# EXTRAIT
++++++
| AIMANT1, ANTE, part. prés. et adj. I.− Part. prés. de aimer*. II.− Adjectif A.− Vieilli. [En parlant d'une pers.] Qui aime (par disposition naturelle ou à un moment du temps) : 1. − Ah bah! dit-il, est-ce qu'on se marie? La bohémienne devint pâle et laissa tristement retomber sa tête sur sa poitrine.
− Belle amoureuse, reprit tendrement Phœbus, qu'est-ce que c'est que ces folies-là? Grand'chose que le mariage! Est-on moins bien aimant pour n'avoir pas craché du latin dans la boutique d'un prêtre?
V. Hugo, Notre-Dame de Paris,1832, p. 344. 2. Prenez sur vous, méprisez le monde, qui est bien méprisable en effet, et cherchez le bonheur là seulement où vous le trouverez, en Dieu premièrement, et puis dans ses dons, dans vos enfants, dans votre mari, dans tout ce qu'il y a d'aimable et aimant autour de vous.
F.-R. de Lamennais, Lettres inédites ... à la baronne Cottu,1825, p. 172. 3. Plus qu'aucune autre classe, le sacerdoce de l'humanité doit utiliser une telle assistance. (...) Nos prêtres éprouveront (...) un fréquent besoin de retremper leur vraie dignité dans un noble commerce, d'abord subjectif, puis même objectif, avec le sexe aimant.
++++++
# CONSIGNES
1. Reproduisez tel quel tout le passage de l'article allant de « V. Hugo, Notre-Dame » jusqu'à « autour de vous. ».
2. Dans l'article, selon la citation commençant par « Prenez sur vous », pourquoi faut-il mépriser le monde ? Répondez en une à trois phrases.
Appuyez-vous uniquement sur l'article.

# DONNÉES FOURNIES
++++++
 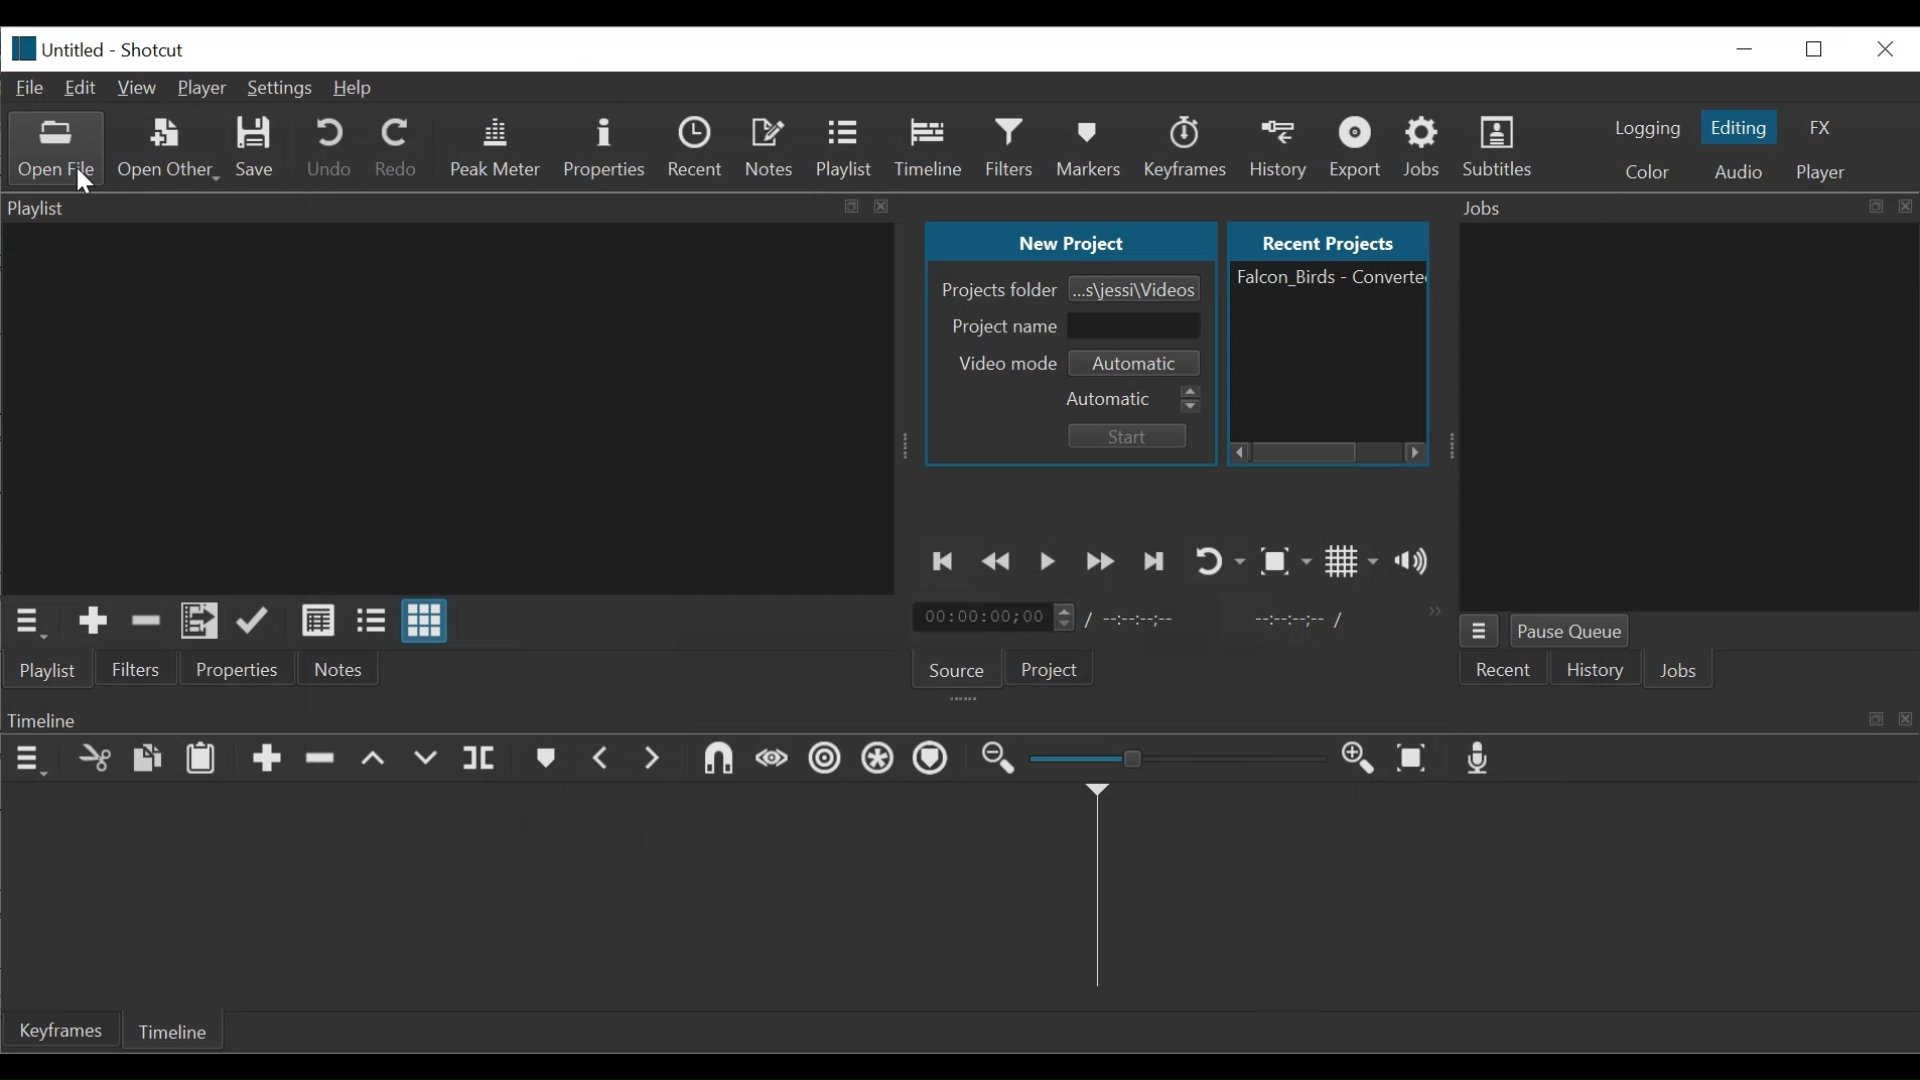 I want to click on Undo, so click(x=328, y=148).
++++++
# RÉPONSES
1.
V. Hugo, Notre-Dame de Paris,1832, p. 344. 2. Prenez sur vous, méprisez le monde, qui est bien méprisable en effet, et cherchez le bonheur là seulement où vous le trouverez, en Dieu premièrement, et puis dans ses dons, dans vos enfants, dans votre mari, dans tout ce qu'il y a d'aimable et aimant autour de vous.

2. Il faut mépriser le monde parce qu'il est, d'après la citation, « bien méprisable en effet ».